Provided text:
----------
KEY WORDS: molecular phylogeny, angiosperms, gene sampling, chloroplast genome, plastid RNA polymerase
DOI: 10.1134/S0006297907120061

Abbreviations: TNS) translated nucleotide sequences.

From the beginning of molecular systematics to the present day, the most popular phylogenetic markers in plants are various regions in the chloroplast genome. They are used both at the high taxonomic levels (divisions and classes) and at low levels (genera and species). In most cases protein-coding genes (and corresponding amino acid sequences) are used for molecular phylogenetic analysis at the high taxonomic level, although examples of successful usage in such cases of non-coding plastome sites are known [1, 2]. The sequence of the large subunit of the ribulose bisphosphate carboxylase gene (rbcL) was one of first molecular markers. A work appeared in 1993 reporting the results of analysis of rbcL sequences in 475 species of seed plants [3]. Many conclusions of these authors were later confirmed. The set of chloroplast genes for phylogenetic analysis at the high taxonomic level was subsequently supplemented with genes matK [4-6], atpB [7, 8], rpoC1 [9], ndhF [10], rps4 [11-13], and some others.
----------
Provided data:

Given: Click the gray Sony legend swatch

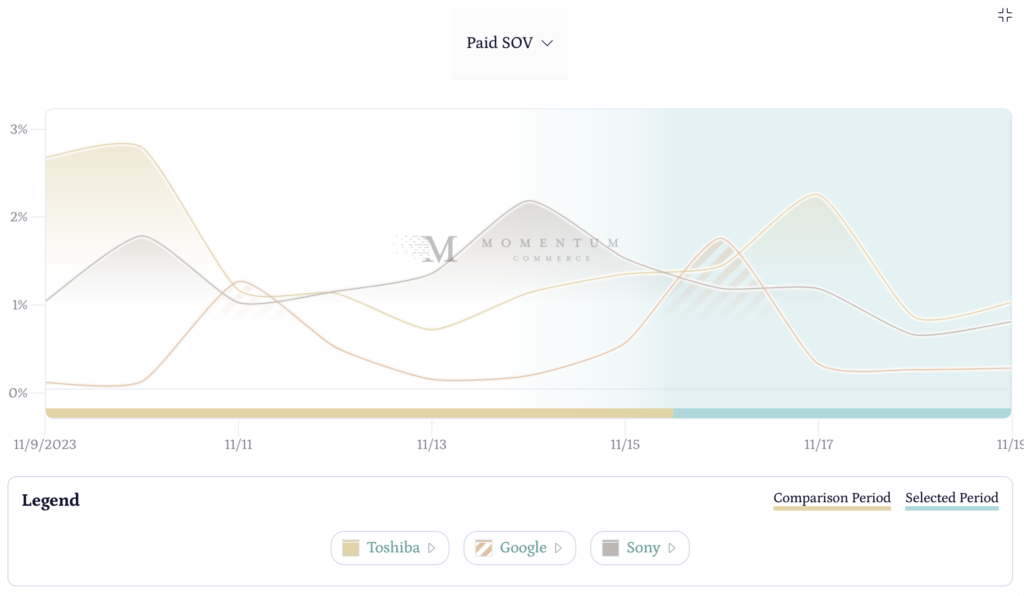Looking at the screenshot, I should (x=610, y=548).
----------
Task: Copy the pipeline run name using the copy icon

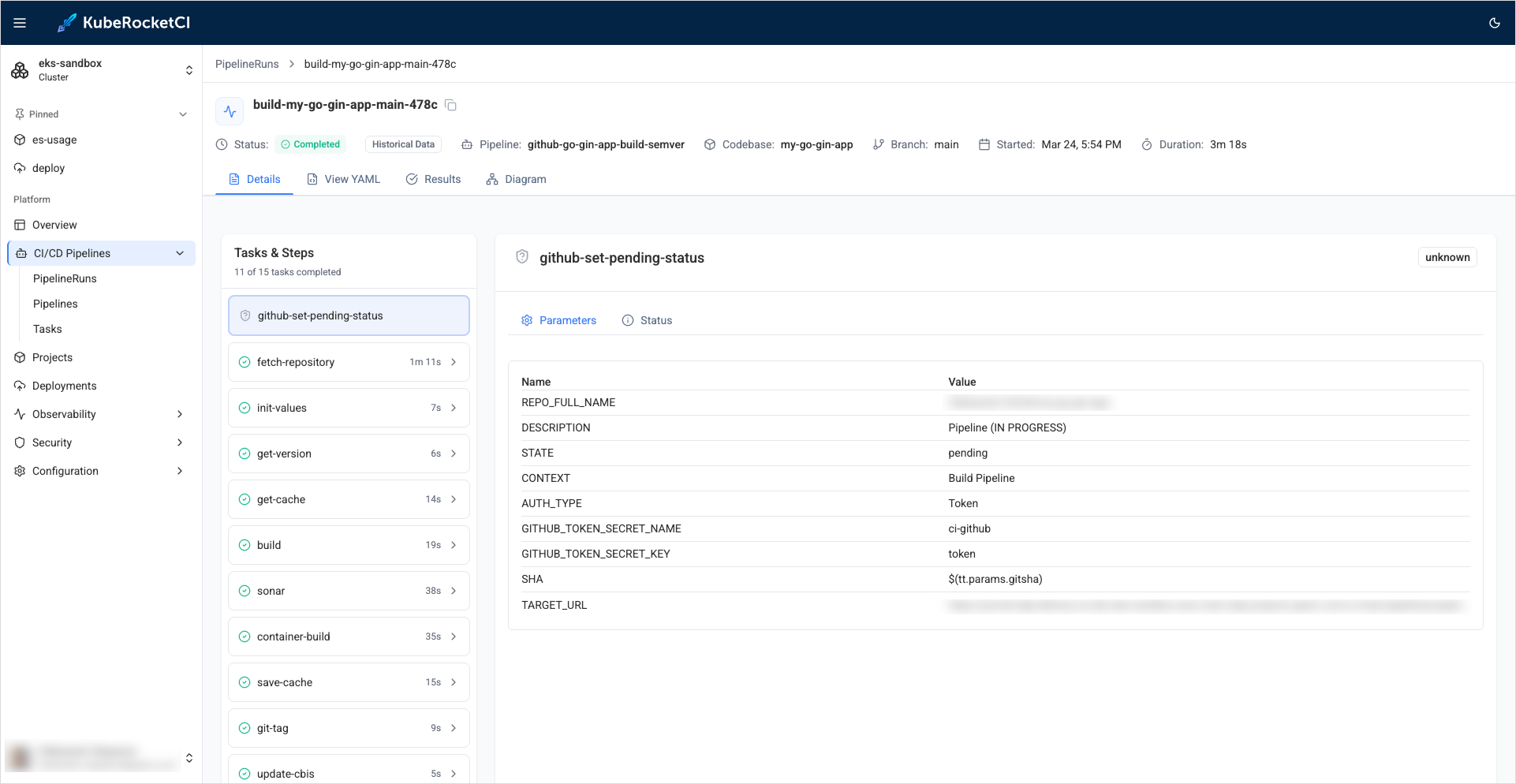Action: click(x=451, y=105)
----------
Exercise A:
Answer these questions using the passage on chloroplast markers, one answer per line:
(i) What does the abbreviation TNS stand for?
(ii) In what year did a work appear reporting the analysis of rbcL sequences in 475 species of seed plants?
(iii) For molecular phylogenetic analysis at the high taxonomic level, what is used in most cases?
Exercise B: The passage on chloroplast markers names genes that were later added to rbcL in the set of chloroplast genes for analysis at the high taxonomic level. List every one of them.
Exercise C: Reproduce the passage on chloroplast markers between "KEY WORDS: molecular" and "translated nucleotide sequences.", inclusive.

Task answer A:
(i) Translated nucleotide sequences.
(ii) 1993.
(iii) Protein-coding genes (and corresponding amino acid sequences).

Task answer B: matK, atpB, rpoC1, ndhF, rps4

Task answer C:
KEY WORDS: molecular phylogeny, angiosperms, gene sampling, chloroplast genome, plastid RNA polymerase
DOI: 10.1134/S0006297907120061

Abbreviations: TNS) translated nucleotide sequences.